ディミトラは、軟殻性自律駆動車P-六四に積載した積み荷を確認しながら、交易先と個数を紙に書き留めていた。出立前の何百回と繰り返された作業。羽ペンは淀みなく紙の上を走り続ける。
そのペン先が文字の途中でピタリと止まった。行き場を失ったインクが紙ににじんでいく。
羽ペンをインク瓶に差し、今しがた書き留めていた小箱に手を伸ばす。
かさりと葉が擦れる音がして、箱の中から小瓶が掴み上げられた。
三鷹が三日前に見て戦慄した、あの小瓶だった。ラベルにトカゲの絵が描かれた小瓶。ディミトラが三鷹に、薬味だと説明した小瓶。
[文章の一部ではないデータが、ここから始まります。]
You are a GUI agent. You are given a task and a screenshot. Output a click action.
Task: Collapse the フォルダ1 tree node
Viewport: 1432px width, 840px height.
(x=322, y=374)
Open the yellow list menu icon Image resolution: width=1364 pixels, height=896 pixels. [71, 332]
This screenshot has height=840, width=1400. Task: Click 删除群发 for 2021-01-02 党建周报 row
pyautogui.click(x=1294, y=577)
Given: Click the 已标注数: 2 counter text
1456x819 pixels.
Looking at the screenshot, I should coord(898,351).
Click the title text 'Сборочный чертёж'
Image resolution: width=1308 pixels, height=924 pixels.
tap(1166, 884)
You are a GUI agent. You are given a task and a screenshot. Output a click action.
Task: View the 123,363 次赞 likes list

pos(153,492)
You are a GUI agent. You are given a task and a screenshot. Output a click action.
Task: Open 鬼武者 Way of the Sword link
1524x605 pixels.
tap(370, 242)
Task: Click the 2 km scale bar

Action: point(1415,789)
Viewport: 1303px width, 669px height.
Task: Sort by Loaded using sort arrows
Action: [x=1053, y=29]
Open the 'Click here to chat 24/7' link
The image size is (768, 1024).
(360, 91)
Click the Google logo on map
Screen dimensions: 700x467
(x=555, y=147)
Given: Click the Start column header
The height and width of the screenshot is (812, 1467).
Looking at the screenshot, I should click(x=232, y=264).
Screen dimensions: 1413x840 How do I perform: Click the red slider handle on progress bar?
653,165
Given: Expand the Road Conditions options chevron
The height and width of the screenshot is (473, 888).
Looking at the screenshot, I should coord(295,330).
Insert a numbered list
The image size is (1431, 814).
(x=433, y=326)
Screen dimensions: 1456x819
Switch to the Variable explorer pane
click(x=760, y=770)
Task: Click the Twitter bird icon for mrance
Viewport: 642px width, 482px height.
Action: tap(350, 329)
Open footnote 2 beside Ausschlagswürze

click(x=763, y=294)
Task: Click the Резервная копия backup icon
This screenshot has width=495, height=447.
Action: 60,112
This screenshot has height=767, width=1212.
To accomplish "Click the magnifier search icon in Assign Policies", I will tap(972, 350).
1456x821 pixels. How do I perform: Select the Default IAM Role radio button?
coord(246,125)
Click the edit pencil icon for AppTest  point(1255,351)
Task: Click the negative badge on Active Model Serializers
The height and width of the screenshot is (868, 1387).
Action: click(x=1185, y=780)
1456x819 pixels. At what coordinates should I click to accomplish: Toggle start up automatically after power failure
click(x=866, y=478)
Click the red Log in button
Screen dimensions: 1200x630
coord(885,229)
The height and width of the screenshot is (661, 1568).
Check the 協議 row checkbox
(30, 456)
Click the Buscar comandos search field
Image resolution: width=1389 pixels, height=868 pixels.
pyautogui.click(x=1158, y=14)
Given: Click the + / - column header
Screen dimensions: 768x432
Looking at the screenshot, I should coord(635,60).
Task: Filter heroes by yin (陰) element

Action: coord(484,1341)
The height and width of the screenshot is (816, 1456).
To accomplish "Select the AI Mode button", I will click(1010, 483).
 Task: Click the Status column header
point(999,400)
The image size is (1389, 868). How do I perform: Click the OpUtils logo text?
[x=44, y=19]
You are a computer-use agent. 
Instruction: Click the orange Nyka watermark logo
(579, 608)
商人の走り書きによって書かれた文字は、三鷹にはまだ読むことができない。
ラベルには、商会文字でこう書かれていた。
猛毒 自決用 幸運を!
ディミトラは、その文字列をしばらく眺めていた。さあっと家屋の間を風が通り抜ける。ややあって親指の腹でその文字を撫でてから、ぽつりとつぶやいた。
「そちらに行くのはもう少し先になりそうですよ、ミズキ」
水色の瞳に暗い意思が灯ったとき、大通りから三鷹の張り上げた声が届いた。
「ディミトラさーん! ちょっと教えてほしいんですけど!」
ディミトラは腰ポケットに毒薬をしまって、大通りのほうへ歩いていく。
陽光に照らされたディミトラは、無聊に塗られた顔でため息をついた。
「なんですか、今忙しいというのに——」
序盤でいちばん書きたかった話を書き切ることができました。